How to write an abstract for a math paper? [closed]

How would you go about writing an abstract for a Math paper? I know that an abstract is supposed to "advertise" the paper. However, I do not really know how to get started. Could someone tell me how they go about writing an abstract?

• I think the abstract is supposed to summarize, not advertise the paper. Jun 28, 2015 at 16:22
• "The key to writing a good abstract is in formulating your theorems." --- impan.pl/EN/PubHouse/writing.pdf Jun 28, 2015 at 16:41
• Step #1: write a math paper. Jun 28, 2015 at 23:58
• Why is my question on hold as off topic? Similar questions such as [mathoverflow.net/questions/1243/how-to-write-math-well?rq=1] on mathematical writing have been asked. Jun 29, 2015 at 1:27
• See discussion on meta: meta.mathoverflow.net/questions/2337
– user25199
Jun 29, 2015 at 10:00

1. Avoid notation if possible. Notation makes it really hard to search electronically.

2. Put the subject in context, e.g., "In a recent paper, T. Lehrer introduced the concept of left-bifurcled rectangles. He conjectured no such rectangles exist when the number of bifurcles $n$ is odd."

3. State your results, in non-technical language, if possible. "In this paper we show the existence of left-bifurcled rectangles for all prime $n$."

4. Mention a technique, if there is a new one: "Our methods involve analytic and algebraic topology of locally euclidean metrizations of infinitely differentiable Riemannian manifolds".

5. Never, ever, ever, cite papers in the bibliography by giving citation numbers; the abstract is an independent entity that should stand on its own.
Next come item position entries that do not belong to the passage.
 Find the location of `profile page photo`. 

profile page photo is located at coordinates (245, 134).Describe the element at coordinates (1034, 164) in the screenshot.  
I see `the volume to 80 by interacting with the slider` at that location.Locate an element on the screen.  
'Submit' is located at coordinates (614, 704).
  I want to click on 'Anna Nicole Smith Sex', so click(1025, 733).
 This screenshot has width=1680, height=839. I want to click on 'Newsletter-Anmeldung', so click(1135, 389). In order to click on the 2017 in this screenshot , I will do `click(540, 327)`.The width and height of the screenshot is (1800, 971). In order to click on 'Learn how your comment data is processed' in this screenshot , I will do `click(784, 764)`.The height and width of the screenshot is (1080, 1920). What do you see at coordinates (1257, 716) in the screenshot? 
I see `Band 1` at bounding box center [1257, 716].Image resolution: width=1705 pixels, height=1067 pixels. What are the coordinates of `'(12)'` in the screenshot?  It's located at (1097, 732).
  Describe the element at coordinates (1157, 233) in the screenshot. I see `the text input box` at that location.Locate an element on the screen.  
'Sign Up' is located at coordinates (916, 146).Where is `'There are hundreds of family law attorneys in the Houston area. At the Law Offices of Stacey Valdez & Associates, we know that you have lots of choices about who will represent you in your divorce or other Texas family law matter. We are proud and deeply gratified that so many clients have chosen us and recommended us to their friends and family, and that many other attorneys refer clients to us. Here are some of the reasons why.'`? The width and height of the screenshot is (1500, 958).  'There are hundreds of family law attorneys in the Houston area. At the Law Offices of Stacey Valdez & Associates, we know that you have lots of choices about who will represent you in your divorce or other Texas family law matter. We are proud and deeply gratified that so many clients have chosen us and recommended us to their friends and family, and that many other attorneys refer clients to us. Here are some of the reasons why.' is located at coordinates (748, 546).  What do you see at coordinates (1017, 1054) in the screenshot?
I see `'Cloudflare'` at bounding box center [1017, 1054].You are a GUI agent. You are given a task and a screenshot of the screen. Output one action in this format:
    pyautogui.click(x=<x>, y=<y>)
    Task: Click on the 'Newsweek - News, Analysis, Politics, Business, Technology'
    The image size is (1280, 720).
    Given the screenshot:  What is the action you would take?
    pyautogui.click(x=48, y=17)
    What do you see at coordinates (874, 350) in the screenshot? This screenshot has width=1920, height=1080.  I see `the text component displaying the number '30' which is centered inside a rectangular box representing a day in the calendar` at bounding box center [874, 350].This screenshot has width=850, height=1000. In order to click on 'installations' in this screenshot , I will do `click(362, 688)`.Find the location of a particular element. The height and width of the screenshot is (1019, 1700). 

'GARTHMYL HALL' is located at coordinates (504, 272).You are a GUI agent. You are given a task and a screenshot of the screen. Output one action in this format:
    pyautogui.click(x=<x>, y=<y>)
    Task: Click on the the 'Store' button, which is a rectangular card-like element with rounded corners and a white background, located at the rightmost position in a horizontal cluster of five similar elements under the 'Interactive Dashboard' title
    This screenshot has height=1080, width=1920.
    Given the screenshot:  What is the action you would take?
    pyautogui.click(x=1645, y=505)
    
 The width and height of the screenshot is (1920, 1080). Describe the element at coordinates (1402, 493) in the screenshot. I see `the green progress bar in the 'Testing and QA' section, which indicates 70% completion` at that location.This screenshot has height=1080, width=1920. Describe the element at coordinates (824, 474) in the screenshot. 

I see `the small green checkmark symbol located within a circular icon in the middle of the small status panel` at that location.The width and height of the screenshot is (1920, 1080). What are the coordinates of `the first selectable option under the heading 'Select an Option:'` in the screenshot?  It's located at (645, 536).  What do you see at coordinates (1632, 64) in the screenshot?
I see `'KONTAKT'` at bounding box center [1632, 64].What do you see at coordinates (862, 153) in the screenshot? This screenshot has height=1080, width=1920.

• Bozhe moi! (and yes, this is a good answer) Jun 28, 2015 at 23:51
• @ToddTrimble I saw what you did there! Jun 29, 2015 at 4:09
• @DavidRoberts You didn't see me plagiarize! Jun 29, 2015 at 4:29

One thing that I have been taught to do in the body of a paper, but which may also make sense in an abstract is to state an easily-understood interest-piquing corollary of the main result "As a special case of our results, we demonstrate the existence of infinitely many integer solutions to the equation $x^3-y^2=17xy$".